森の言葉
いつものように森に入った少年は、直ぐに異変を察知した。
ぐるりと森を見渡したが、何かがおかしい。
森が話さないのだ。
常に森は彼に話しかけてくれる。獲物の居場所から木の実の多くなっている場所まで。
今日の森は彼に何も伝えてはくれなかった。
昔、父と初めて森へ狩りに来た時のことを思い出した。
森に入って間も無く、やや開けた場所にたどり着いた。丈の低い草が、まるで緑の絨毯のように生え揃い、その周囲を高木が覆い被さるように密生していて、まるで円筒形の建物の内部のようだった。そして二人は部屋の中央で仰向けに横たわった。
「いいか、ここは完全な共生が成立している。草も木も動物も、そして太陽や風さえも。そして我々人間もだ。全ての感覚を使って森を、世界を感じるんだ」
頭上をつがいの鳥が絡み合いながら横切っていった。
葉がこすれあう音。
風の匂い。
背後の大地からは、突き上げるような力を感じた。
「感じるか?森は多弁だ。何でも教えてくれる。人間が正しく耳を傾ければ、お節介なお喋り女のようだ。母さんのようにな」
父は軽く微笑んだ。そして直ぐに真顔になった。
「だが、何も伝えようとしない時もある 。森の伝え手は弱き者たちだ。彼らが怯える時、森はその囁きを止める」
そう、正に今がその時だ。
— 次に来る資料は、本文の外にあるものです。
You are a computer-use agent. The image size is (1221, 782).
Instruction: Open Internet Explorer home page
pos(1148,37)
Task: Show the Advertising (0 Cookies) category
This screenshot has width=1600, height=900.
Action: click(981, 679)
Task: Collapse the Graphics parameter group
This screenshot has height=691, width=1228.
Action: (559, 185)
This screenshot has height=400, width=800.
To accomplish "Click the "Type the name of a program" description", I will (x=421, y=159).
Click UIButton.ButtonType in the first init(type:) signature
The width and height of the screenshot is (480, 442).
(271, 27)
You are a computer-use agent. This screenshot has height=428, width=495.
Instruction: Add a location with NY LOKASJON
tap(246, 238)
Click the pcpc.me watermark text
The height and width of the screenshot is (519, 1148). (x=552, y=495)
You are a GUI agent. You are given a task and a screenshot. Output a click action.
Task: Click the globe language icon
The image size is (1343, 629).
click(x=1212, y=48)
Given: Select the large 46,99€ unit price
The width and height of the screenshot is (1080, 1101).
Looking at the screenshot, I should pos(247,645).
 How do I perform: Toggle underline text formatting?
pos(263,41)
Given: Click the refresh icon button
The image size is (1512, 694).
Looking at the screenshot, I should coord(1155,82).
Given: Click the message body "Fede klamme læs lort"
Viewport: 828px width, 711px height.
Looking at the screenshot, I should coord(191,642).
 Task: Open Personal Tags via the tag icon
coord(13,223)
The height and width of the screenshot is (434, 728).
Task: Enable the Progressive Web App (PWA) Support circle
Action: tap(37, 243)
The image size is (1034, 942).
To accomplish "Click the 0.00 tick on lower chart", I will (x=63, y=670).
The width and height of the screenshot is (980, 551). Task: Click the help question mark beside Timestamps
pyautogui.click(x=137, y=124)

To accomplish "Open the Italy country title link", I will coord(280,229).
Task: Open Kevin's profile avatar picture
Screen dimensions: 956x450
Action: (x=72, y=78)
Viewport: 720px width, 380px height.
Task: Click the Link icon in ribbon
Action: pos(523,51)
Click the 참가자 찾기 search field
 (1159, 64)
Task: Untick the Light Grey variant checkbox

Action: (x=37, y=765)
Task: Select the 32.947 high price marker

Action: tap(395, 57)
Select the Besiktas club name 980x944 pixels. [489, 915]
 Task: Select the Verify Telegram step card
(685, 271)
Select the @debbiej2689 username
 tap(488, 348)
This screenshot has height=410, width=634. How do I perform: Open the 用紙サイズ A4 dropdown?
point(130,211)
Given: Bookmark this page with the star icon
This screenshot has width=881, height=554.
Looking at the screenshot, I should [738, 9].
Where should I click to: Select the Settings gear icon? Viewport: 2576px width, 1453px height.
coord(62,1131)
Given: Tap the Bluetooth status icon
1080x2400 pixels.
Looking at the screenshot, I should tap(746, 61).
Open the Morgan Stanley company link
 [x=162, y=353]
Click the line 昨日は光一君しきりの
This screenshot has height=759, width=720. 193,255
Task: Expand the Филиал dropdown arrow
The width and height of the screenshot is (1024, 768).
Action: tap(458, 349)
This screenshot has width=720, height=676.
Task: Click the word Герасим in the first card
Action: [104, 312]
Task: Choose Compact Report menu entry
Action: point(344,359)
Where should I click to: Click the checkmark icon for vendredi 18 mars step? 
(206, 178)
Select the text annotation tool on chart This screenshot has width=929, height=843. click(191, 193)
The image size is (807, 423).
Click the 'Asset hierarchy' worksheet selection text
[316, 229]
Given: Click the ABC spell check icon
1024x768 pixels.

森は危険を伝えようとしているのだ。
彼は本能に従い、森から離れることにした。
トヒセは、スモニが瞬殺された直後は硬直して動けずにいたが、直ぐに我に帰ると適応者の方に向かって走り出した。
獣は腕に刺さっていたスモニだったモノを振り落とすと、ゆっくりとトヒセを追い始めた。
「誰か!助けて!」
誰か出てきて。
あと少し。
勢子の所に逃げ込めば、『的』は私だけじゃなくなる。
あと少し。
目の前の茂みの先には囮がいる。
その時、左肩に激痛が走り、彼女は地面に串刺しになった。
「ぐぶっ!」
ジャンプしてきた獣の右手の鎌が、彼女の左肩を背後から刺し貫いたのだ。
トヒセは吐血した。
鎌は左肩甲骨と肋骨を砕き、左肺を突き破っていた。
即座に、彼女のアエルは生命維持に必要な対応を行った。脳内麻薬の分泌、損傷部位を含めた抹消血管の収縮、自律神経による呼吸と心臓収縮の調整、そして止血機構の亢進。
これらは彼女から痛みを取り除き、循環動態を安定化したため、片肺の半分が潰れた状態でも、直ぐに次の行動に移る機会をもたらした。
彼女は右手で素早く腰に帯びた剣を引き抜くと、うつ伏せのまま背後の獣に突き刺した。不利な体勢での利き手でない手による攻撃だったため、剣は獣の右脇腹の肉をわずかに削っただけだったが、獣は彼女の肩から鎌を抜くと、数歩退いた。
トヒセは急いで振り返ると、上体を起こして獣に対峙したが、左肩が激痛に襲われ、顔を歪めて剣を落としてしまった。肺の損傷で呼吸が苦しく、渦動口を開くこともできない。
墮人鬼はゆっくりと右手の鎌を持ち上げた。
もう駄目だ。殺される。
父さん、母さん。
彼女は、せめて一瞬の苦痛で済むように、眼を閉じた。